***** Records for the exercise

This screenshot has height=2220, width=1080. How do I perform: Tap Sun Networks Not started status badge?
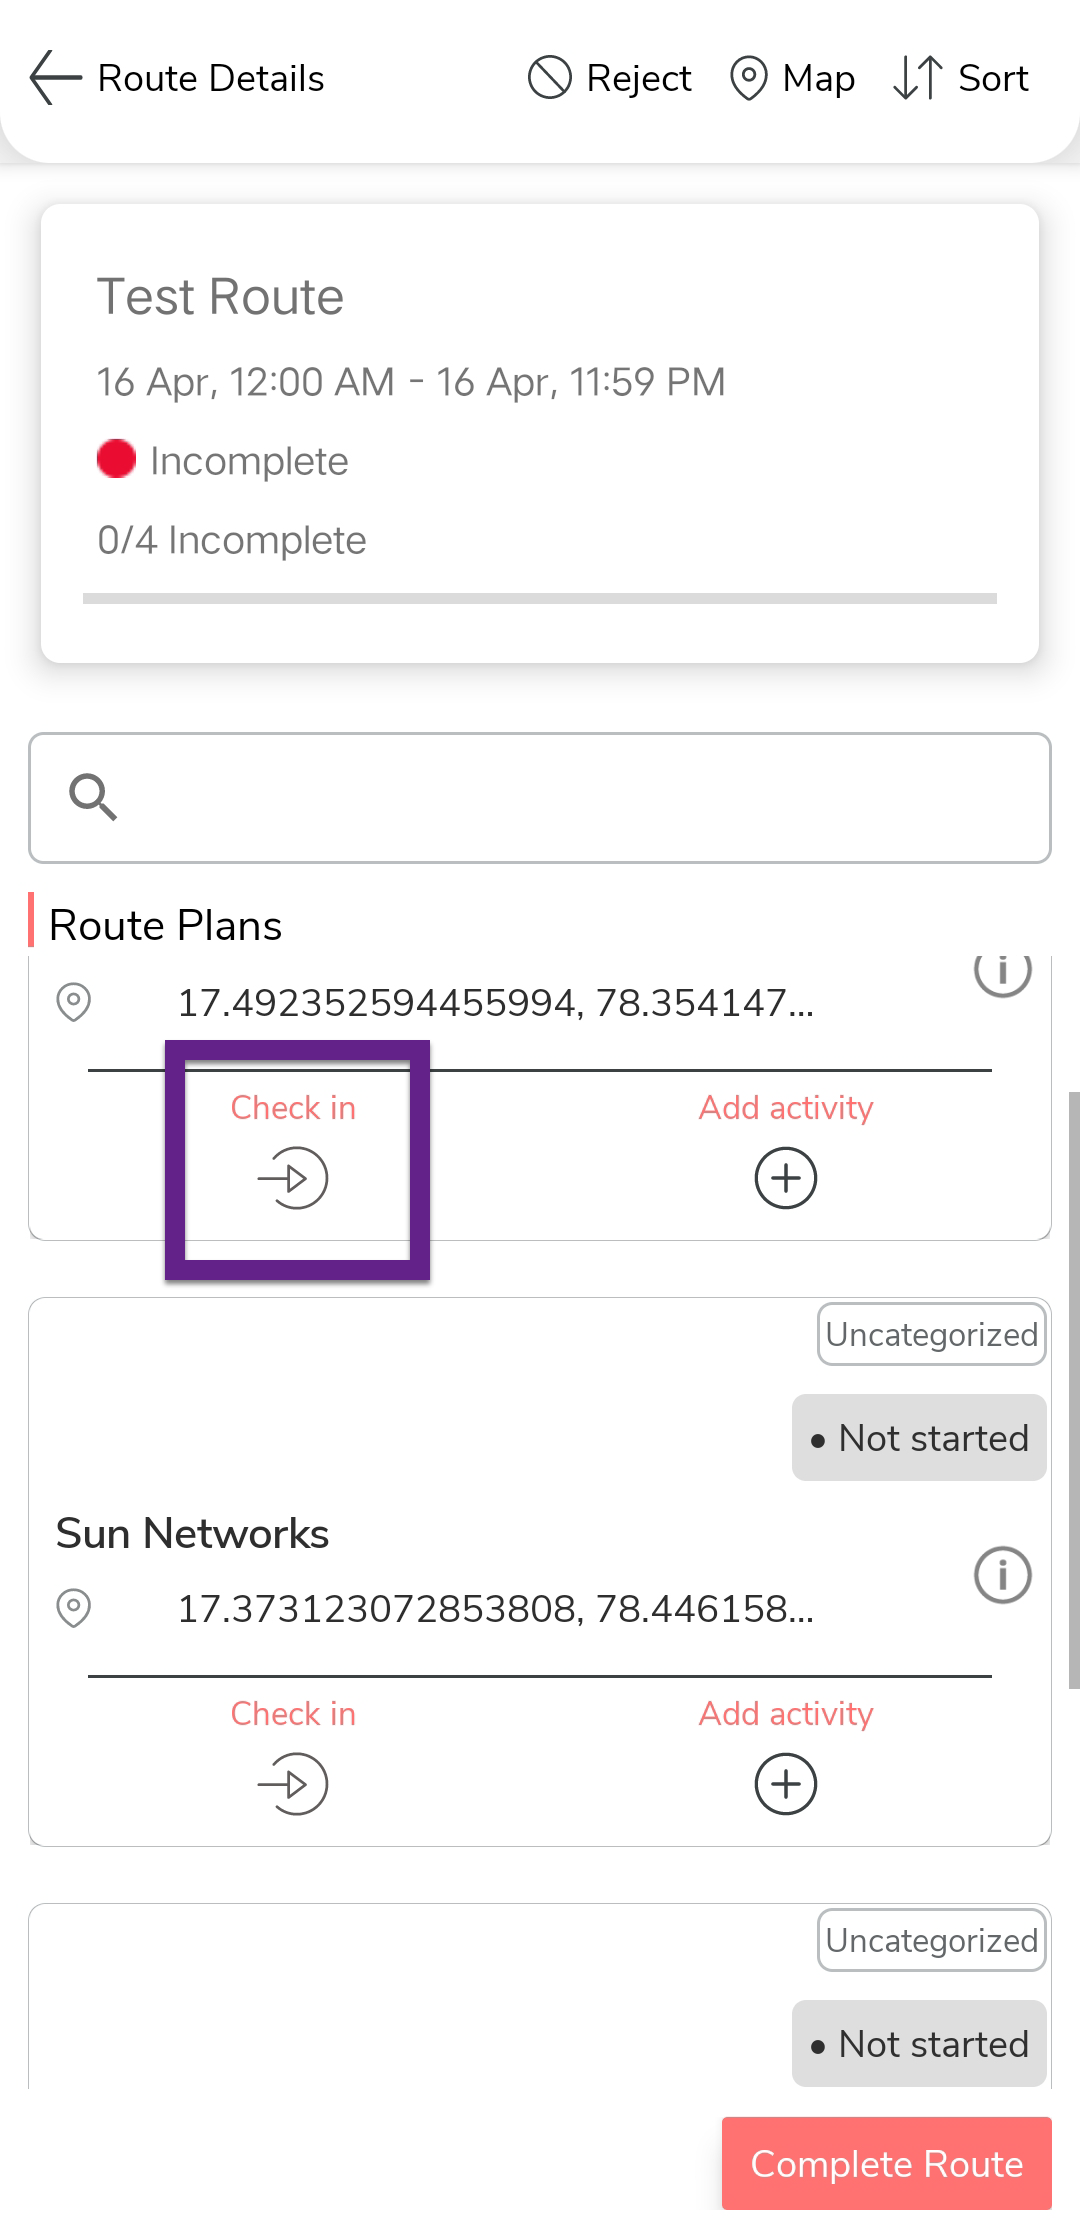(x=920, y=1438)
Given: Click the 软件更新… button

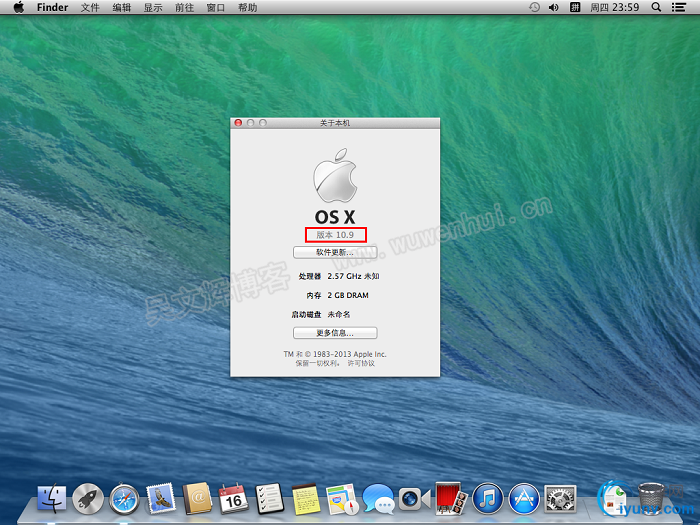Looking at the screenshot, I should coord(335,252).
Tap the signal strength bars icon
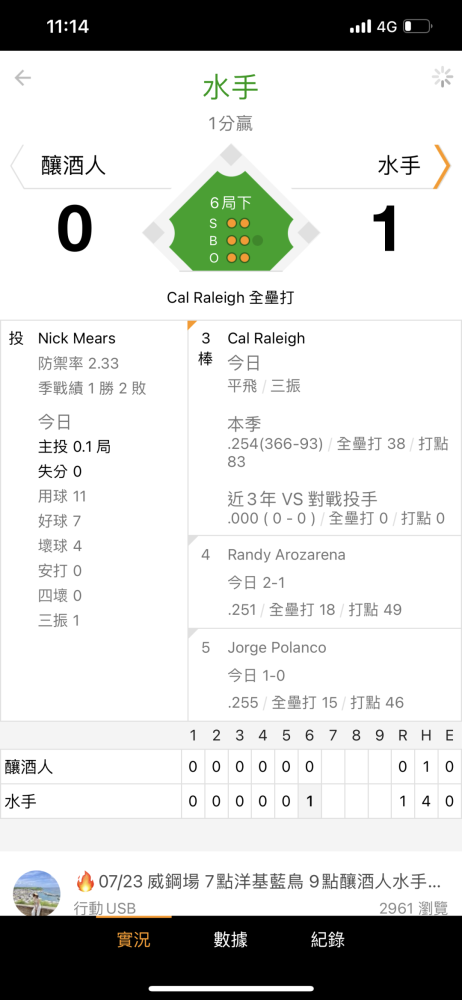 pyautogui.click(x=361, y=27)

**********

Rewrite the entries above as a numbered list, skipping blank lines and omitting the pictures.

**Solution to this task**:
1. This screenshot has height=2220, width=1080. How do I perform: Tap Sun Networks Not started status badge?
2. (x=920, y=1438)
3. Given: Click the 软件更新… button
4. Looking at the screenshot, I should coord(335,252).
5. Tap the signal strength bars icon
6.  pyautogui.click(x=361, y=27)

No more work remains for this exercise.